• **Work to be completed**
Please quote the material word for word, from the line with "第4章 愿意把孩子生下来 (985, 799)" up to and including the line with "GDPR (61, 897)", and give nothing else.

• **Input**
----

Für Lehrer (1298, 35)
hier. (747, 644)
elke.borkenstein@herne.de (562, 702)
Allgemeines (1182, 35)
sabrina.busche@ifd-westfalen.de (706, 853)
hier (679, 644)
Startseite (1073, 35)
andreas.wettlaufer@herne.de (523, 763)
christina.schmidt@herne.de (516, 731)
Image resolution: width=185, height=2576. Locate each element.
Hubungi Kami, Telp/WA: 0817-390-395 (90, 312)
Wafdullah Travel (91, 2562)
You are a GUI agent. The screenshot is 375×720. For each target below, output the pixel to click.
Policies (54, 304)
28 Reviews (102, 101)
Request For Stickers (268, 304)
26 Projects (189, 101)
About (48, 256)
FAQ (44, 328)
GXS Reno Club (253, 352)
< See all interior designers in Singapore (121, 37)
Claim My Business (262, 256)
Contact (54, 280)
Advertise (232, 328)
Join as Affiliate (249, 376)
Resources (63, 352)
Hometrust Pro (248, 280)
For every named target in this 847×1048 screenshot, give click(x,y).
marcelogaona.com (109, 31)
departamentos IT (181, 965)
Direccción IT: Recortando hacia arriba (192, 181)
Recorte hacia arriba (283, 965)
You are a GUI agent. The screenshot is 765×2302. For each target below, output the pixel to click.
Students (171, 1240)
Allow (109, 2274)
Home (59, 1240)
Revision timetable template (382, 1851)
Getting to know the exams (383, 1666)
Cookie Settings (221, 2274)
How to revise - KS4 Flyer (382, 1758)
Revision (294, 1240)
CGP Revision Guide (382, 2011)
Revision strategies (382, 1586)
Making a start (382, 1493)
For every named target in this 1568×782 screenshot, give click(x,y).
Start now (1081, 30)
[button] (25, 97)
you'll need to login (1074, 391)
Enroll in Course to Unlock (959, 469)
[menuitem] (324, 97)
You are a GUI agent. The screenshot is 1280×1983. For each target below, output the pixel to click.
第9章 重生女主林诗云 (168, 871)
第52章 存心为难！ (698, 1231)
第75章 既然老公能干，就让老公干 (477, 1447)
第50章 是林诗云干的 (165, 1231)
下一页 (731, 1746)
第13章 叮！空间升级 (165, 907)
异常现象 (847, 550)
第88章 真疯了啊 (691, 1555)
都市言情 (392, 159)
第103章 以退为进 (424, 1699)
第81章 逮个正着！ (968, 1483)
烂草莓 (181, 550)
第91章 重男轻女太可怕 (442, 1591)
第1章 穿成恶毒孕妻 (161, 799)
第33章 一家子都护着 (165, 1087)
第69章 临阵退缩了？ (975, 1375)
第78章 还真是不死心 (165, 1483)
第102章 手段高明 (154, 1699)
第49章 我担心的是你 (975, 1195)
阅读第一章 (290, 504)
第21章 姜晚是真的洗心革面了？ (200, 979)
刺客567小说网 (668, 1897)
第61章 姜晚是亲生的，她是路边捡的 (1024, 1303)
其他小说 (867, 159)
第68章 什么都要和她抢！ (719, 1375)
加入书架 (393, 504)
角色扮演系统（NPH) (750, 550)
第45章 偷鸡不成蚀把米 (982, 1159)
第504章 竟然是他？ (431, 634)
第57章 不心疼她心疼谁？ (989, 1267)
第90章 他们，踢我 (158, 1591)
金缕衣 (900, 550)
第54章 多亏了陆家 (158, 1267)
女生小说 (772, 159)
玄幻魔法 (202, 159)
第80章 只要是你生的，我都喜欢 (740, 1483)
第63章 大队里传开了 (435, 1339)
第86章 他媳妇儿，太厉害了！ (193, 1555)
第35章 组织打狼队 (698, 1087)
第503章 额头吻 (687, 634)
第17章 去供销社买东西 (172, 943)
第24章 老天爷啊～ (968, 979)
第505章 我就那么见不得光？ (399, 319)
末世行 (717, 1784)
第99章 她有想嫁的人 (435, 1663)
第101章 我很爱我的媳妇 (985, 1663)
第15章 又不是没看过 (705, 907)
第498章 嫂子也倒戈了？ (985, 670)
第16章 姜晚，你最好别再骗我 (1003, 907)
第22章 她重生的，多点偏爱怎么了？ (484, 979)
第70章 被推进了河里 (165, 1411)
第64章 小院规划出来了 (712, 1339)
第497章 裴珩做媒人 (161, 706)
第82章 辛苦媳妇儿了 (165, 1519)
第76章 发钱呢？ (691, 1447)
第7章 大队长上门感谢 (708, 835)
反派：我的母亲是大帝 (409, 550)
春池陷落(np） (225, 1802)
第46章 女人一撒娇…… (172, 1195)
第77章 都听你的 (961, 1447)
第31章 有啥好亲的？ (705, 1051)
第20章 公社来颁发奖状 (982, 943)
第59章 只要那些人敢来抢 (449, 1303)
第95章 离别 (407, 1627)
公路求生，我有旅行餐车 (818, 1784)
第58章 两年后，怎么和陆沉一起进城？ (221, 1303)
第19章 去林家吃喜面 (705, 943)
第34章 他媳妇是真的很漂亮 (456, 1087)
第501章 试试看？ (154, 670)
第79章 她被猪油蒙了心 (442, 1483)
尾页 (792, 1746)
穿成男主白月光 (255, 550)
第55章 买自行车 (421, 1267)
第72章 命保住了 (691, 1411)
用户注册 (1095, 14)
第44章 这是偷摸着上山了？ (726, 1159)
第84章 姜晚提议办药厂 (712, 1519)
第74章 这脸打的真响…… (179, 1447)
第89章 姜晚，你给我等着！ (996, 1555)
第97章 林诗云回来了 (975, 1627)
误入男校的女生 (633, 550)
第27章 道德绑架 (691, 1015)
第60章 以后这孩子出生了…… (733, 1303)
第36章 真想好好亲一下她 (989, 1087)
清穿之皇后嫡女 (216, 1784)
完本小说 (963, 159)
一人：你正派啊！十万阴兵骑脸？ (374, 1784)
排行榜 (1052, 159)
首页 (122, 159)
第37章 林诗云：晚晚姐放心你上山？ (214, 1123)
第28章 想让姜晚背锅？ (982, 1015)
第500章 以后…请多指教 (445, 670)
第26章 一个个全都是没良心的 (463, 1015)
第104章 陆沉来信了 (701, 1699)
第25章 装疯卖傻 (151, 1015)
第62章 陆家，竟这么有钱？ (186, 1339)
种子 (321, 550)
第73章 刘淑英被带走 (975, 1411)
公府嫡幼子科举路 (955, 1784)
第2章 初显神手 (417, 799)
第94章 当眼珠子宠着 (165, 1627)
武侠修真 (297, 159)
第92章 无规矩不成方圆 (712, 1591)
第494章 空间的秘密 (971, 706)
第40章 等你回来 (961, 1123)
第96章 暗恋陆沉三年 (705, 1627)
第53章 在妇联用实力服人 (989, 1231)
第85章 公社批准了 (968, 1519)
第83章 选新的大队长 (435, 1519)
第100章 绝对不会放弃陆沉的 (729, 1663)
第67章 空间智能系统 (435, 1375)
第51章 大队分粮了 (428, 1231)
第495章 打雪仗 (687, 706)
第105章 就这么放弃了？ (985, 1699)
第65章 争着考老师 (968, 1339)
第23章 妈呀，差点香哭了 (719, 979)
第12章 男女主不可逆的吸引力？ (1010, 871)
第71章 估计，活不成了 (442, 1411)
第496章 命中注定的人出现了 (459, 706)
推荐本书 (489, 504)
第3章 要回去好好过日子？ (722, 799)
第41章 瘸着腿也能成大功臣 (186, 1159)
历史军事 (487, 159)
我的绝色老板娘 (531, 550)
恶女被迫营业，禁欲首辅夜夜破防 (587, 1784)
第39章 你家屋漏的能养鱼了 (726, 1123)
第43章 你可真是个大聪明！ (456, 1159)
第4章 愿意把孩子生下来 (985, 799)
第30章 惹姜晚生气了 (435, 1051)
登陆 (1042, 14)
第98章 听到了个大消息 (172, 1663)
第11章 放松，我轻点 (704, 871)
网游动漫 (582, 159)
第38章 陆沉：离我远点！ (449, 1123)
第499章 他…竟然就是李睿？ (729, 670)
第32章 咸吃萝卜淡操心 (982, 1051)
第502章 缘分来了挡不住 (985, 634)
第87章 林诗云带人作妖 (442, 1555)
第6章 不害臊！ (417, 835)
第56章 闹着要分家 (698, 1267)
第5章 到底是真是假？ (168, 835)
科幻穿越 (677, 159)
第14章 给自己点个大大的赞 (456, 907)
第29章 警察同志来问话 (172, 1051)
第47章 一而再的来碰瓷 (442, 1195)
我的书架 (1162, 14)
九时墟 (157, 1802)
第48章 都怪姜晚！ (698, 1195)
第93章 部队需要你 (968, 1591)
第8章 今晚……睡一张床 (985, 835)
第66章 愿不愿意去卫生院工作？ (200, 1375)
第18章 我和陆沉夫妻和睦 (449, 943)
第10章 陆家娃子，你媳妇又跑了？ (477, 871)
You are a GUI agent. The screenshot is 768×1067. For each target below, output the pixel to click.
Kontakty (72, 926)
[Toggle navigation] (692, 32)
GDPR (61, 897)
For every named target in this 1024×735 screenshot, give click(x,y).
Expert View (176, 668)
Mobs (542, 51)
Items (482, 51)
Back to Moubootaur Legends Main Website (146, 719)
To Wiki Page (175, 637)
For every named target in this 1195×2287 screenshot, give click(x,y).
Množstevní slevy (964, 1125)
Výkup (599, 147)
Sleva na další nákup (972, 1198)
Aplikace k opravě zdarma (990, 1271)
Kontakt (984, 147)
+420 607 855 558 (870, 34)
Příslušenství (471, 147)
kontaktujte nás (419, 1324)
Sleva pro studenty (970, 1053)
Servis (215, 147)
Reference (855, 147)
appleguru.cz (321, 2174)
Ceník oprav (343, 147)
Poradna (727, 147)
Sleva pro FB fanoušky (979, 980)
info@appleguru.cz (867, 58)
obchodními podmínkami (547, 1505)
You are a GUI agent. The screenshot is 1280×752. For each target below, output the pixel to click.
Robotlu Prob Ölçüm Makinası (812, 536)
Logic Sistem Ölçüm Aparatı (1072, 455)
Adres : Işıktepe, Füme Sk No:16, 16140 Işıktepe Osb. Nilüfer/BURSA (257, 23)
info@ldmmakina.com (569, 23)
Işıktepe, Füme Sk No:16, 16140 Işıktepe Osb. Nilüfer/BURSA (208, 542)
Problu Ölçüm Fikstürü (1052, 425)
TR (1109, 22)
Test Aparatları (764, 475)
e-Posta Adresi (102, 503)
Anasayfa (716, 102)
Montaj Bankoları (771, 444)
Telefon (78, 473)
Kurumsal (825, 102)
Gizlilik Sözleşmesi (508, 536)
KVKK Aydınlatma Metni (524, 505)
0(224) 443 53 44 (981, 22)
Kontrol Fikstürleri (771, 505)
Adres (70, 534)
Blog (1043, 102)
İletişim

----

• **Response below**
第4章 愿意把孩子生下来 (985, 799)
第30章 惹姜晚生气了 (435, 1051)
登陆 (1042, 14)
第98章 听到了个大消息 (172, 1663)
第11章 放松，我轻点 (704, 871)
网游动漫 (582, 159)
第38章 陆沉：离我远点！ (449, 1123)
第499章 他…竟然就是李睿？ (729, 670)
第32章 咸吃萝卜淡操心 (982, 1051)
第502章 缘分来了挡不住 (985, 634)
第87章 林诗云带人作妖 (442, 1555)
第6章 不害臊！ (417, 835)
第56章 闹着要分家 (698, 1267)
第5章 到底是真是假？ (168, 835)
科幻穿越 (677, 159)
第14章 给自己点个大大的赞 (456, 907)
第29章 警察同志来问话 (172, 1051)
第47章 一而再的来碰瓷 (442, 1195)
我的书架 (1162, 14)
九时墟 (157, 1802)
第48章 都怪姜晚！ (698, 1195)
第93章 部队需要你 (968, 1591)
第8章 今晚……睡一张床 (985, 835)
第66章 愿不愿意去卫生院工作？ (200, 1375)
第18章 我和陆沉夫妻和睦 (449, 943)
第10章 陆家娃子，你媳妇又跑了？ (477, 871)
You are a GUI agent. The screenshot is 768×1067. For each target below, output the pixel to click.
Kontakty (72, 926)
[Toggle navigation] (692, 32)
GDPR (61, 897)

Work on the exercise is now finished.